El Elixir es una sustancia utilizada por Clea para entrar en trance y acceder a la Voz. Se presenta en pequeños frascos y altera rápidamente su mirada, cabello, percepción y relación con Temis y Mefisto.
Durante la caída de Constanza, Clea lo bebe para guiar a Django y Astarté hacia una ruta de escape. La visión permite salvar a los fugitivos, pero refuerza el vínculo con presencias que no controla por completo.
El Elixir no concede conocimiento gratuito.

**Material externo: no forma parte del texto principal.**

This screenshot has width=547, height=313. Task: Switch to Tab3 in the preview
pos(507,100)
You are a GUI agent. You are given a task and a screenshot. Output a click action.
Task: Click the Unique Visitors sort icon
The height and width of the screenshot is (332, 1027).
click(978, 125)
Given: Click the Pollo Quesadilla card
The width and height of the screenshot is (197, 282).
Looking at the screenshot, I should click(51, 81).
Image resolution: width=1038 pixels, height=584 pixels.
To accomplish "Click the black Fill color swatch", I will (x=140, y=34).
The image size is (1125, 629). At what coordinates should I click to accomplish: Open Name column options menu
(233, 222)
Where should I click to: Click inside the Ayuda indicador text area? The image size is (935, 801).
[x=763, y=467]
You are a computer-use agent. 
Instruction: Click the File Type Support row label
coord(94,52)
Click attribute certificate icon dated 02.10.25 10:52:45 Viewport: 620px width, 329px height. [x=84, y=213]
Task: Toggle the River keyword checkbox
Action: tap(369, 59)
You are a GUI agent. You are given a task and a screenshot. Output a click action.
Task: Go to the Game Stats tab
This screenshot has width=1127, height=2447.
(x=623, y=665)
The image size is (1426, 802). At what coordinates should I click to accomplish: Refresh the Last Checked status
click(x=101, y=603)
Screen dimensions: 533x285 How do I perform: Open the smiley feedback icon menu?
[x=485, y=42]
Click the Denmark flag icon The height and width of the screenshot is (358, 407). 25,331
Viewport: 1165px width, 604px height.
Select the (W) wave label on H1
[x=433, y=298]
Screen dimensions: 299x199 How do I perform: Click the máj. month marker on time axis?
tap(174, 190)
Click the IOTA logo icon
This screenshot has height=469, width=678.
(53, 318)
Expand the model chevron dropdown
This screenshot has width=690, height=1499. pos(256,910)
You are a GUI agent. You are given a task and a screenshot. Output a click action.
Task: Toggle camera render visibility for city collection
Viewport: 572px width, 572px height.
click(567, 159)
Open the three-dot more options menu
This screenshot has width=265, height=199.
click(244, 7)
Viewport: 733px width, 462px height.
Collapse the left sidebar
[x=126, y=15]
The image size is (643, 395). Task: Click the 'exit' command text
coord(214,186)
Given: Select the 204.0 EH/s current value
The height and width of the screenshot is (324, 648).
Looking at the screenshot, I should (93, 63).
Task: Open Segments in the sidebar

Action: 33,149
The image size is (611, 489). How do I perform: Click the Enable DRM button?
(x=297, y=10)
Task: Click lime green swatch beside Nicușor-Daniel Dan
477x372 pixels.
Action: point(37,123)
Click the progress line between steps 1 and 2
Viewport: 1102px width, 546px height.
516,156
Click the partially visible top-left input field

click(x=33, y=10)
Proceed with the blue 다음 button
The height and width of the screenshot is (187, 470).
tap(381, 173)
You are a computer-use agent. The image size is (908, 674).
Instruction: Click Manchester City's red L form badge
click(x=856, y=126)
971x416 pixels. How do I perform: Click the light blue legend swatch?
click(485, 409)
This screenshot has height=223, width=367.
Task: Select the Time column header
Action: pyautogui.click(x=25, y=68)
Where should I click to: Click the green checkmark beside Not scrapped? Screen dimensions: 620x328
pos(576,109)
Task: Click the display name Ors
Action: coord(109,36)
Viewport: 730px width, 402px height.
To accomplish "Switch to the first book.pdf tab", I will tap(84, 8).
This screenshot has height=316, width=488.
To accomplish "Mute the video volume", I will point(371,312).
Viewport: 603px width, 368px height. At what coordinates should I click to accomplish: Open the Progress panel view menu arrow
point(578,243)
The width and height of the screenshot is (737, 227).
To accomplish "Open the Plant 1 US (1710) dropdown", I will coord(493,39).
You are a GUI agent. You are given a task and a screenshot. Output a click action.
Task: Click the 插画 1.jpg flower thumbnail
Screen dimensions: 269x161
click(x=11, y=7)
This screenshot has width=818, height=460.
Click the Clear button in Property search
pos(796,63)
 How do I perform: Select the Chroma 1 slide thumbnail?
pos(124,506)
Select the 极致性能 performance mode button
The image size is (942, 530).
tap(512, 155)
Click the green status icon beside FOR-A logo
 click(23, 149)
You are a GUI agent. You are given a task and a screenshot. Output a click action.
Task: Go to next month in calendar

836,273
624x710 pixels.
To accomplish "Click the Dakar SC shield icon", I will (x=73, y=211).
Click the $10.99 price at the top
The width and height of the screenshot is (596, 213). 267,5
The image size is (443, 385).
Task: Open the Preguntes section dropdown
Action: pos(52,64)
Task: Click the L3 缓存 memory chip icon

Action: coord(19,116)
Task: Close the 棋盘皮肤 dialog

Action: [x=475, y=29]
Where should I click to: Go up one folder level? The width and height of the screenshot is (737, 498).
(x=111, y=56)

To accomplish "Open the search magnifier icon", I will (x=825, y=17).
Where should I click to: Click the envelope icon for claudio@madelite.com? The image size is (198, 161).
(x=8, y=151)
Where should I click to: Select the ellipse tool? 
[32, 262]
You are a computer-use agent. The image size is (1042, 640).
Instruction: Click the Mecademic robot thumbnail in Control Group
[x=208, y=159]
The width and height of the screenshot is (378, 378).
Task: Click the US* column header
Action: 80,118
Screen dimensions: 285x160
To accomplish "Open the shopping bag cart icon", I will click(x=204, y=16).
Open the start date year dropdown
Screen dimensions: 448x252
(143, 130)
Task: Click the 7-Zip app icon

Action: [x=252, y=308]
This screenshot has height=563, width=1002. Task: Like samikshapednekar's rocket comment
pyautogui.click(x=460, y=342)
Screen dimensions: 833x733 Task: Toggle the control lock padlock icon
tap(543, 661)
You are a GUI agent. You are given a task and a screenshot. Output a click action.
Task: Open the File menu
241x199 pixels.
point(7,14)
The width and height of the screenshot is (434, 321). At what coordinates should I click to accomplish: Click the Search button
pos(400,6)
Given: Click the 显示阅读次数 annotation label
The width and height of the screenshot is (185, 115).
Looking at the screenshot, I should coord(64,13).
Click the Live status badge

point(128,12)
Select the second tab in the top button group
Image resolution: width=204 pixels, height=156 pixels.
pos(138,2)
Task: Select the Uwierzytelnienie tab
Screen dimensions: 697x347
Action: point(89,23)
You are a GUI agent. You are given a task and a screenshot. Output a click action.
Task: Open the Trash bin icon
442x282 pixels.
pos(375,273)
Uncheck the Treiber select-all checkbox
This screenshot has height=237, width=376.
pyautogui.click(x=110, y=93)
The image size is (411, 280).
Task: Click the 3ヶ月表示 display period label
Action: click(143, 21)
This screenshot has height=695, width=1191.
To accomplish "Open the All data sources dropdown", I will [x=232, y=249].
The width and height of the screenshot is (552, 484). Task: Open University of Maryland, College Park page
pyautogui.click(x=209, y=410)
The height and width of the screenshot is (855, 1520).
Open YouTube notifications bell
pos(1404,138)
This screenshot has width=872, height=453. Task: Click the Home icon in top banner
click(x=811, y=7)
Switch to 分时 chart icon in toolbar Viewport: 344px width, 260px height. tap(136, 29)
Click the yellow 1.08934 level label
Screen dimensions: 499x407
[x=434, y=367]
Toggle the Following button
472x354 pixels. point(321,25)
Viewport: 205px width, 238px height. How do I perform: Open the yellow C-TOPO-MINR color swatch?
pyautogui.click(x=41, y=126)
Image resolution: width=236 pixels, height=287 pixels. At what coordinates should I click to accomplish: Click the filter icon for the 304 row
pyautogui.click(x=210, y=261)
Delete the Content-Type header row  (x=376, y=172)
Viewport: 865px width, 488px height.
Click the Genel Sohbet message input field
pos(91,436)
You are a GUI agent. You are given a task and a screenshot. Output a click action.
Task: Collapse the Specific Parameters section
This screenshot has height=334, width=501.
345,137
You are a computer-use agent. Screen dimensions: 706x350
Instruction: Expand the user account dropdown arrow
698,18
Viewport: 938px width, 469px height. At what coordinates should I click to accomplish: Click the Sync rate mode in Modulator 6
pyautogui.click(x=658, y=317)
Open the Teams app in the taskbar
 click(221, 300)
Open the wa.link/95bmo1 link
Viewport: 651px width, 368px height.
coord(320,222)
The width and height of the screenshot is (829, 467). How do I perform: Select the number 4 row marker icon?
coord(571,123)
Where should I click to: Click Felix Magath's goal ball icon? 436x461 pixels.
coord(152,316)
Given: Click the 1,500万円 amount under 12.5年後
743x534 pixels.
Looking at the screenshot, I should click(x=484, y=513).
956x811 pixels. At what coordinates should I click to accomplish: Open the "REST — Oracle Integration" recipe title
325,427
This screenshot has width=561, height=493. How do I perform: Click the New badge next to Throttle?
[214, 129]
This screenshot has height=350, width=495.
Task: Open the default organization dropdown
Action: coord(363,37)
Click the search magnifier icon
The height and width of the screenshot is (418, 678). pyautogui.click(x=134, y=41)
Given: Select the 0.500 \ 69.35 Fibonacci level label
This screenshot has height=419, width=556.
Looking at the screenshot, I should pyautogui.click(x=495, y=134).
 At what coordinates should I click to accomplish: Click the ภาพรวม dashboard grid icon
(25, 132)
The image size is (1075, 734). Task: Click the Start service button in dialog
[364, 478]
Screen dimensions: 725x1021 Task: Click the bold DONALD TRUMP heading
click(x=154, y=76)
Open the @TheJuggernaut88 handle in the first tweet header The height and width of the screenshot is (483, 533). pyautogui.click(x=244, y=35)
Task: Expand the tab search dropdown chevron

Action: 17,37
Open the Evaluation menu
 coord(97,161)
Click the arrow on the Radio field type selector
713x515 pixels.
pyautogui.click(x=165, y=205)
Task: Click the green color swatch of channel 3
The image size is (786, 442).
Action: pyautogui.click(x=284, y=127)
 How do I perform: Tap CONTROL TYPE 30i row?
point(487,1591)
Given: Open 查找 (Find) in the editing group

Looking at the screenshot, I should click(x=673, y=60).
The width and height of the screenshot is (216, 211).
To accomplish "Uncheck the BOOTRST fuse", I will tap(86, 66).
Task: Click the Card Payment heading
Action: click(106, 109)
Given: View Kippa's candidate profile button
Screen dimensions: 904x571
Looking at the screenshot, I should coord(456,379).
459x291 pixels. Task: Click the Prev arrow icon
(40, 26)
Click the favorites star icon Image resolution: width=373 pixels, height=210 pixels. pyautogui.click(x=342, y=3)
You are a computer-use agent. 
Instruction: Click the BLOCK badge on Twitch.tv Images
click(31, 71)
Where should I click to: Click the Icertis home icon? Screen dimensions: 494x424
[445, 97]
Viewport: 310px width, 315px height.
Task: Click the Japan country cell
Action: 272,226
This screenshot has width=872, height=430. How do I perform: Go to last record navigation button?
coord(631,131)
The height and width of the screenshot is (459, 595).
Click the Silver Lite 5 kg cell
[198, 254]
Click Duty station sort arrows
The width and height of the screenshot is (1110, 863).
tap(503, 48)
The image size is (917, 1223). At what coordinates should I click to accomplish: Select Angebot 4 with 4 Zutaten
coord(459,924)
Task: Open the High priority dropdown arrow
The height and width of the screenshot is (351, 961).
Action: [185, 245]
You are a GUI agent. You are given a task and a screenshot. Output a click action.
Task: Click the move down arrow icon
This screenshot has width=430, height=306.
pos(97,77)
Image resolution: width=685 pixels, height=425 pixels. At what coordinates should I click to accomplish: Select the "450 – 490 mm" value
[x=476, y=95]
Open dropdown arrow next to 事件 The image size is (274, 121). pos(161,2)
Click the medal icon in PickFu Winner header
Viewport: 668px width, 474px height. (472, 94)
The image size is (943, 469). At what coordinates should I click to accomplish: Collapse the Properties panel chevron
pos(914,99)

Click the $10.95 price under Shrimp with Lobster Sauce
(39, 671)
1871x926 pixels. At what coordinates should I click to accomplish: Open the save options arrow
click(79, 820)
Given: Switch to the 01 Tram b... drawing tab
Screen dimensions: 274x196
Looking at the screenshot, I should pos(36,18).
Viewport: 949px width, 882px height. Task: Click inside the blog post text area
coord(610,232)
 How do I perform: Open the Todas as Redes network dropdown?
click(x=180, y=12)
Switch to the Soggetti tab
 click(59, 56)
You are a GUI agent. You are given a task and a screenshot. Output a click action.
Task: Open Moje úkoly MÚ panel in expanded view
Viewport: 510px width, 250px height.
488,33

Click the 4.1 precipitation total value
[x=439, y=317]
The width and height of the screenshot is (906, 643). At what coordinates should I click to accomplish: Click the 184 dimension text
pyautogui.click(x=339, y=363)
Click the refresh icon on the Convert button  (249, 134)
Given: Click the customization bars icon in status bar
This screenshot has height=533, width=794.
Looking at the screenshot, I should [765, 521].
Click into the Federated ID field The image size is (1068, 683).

Después de usarlo, Clea sufre agotamiento, escarcha, ceniza en la lengua y una mayor dificultad para separar deseo, profecía e influencia arconte. Forma parte de la alquimia religiosa de las vestales y debe distinguirse del polvo de dragón consumido por Maximilian. Uno busca abrir la Voz; el otro se utiliza como droga, estimulante y símbolo de corrupción.
Apariciones y relaciones canónicas
La tarjeta de El Elixir pertenece a la serie Llama y Ceniza. Su contenido procede de Ceniza de Dragón, Corazón de Dragón, Ojos de Dragón y Alas de Dragón. La cronología principal se sitúa en el año 6033 tras la caída de la Primera Ciudad.
Las visiones de Clea, las afirmaciones de Temis y Mefisto, las supersticiones sobre la ceniza y las interpretaciones de los alquimistas deben conservarse como perspectivas del canon cuando el texto no las confirma como hechos objetivos. Del mismo modo, las entidades de Lutecia no deben recibir una identidad definitiva más allá de lo mostrado: imitan, aprenden, cuentan y observan, pero su naturaleza completa permanece abierta.
Las conexiones con La Senda de las Estrellas y La Guerra de los Mil Tronos solo deben ampliarse mediante relaciones expresamente establecidas por las novelas. Este artículo está concebido como referencia de lore para lectores y creadores de contenido, no como autorización para introducir personajes, poderes, lugares o genealogías ajenos al material canónico.